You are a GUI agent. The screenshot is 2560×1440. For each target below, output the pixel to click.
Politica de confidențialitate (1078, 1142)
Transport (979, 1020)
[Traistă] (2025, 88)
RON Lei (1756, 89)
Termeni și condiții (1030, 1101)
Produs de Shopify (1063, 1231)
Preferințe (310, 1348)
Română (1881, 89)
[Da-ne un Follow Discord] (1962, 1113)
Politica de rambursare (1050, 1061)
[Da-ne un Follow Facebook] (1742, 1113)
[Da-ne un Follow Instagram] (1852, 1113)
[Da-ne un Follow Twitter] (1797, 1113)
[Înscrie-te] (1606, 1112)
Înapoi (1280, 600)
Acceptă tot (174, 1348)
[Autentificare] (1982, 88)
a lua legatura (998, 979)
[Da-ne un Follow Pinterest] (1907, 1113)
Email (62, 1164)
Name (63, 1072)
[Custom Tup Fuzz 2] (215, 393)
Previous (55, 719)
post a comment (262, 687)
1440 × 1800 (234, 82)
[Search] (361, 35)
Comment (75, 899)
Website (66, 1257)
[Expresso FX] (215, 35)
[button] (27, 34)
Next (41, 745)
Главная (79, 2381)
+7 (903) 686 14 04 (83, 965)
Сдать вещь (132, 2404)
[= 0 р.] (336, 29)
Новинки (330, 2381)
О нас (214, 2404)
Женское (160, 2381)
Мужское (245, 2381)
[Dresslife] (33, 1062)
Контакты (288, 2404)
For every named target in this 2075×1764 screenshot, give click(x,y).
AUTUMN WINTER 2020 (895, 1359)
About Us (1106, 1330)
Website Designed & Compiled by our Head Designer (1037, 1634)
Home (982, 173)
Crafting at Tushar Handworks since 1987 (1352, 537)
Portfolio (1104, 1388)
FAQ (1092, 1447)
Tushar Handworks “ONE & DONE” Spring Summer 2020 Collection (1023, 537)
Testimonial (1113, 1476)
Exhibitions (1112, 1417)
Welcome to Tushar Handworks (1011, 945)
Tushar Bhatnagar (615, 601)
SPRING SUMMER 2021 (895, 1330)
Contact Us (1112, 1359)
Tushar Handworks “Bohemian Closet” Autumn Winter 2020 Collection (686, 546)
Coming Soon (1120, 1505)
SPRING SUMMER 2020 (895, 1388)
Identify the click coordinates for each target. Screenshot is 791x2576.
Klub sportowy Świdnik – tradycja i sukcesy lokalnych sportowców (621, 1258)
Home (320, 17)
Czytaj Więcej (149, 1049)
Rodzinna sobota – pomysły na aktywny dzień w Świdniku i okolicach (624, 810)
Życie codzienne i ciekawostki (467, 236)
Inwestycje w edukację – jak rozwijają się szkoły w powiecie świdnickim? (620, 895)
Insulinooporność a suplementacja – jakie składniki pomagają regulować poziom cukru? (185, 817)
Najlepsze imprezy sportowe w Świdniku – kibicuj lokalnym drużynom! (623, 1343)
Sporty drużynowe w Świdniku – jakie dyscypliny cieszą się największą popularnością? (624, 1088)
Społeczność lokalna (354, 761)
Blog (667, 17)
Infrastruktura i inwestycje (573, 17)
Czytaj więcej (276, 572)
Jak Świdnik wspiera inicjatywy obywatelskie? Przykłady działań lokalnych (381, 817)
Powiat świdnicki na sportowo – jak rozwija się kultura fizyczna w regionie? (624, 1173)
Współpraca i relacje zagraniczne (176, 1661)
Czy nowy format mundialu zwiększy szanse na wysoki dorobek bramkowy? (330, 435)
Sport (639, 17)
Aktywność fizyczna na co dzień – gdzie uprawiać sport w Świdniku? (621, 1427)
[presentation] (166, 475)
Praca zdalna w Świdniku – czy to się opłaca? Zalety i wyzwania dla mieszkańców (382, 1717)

Task details: Wherever the word "jakie" appears in the listing above, copy the whole line.

Final answer:
Insulinooporność a suplementacja – jakie składniki pomagają regulować poziom cukru? (185, 817)
Sporty drużynowe w Świdniku – jakie dyscypliny cieszą się największą popularnością? (624, 1088)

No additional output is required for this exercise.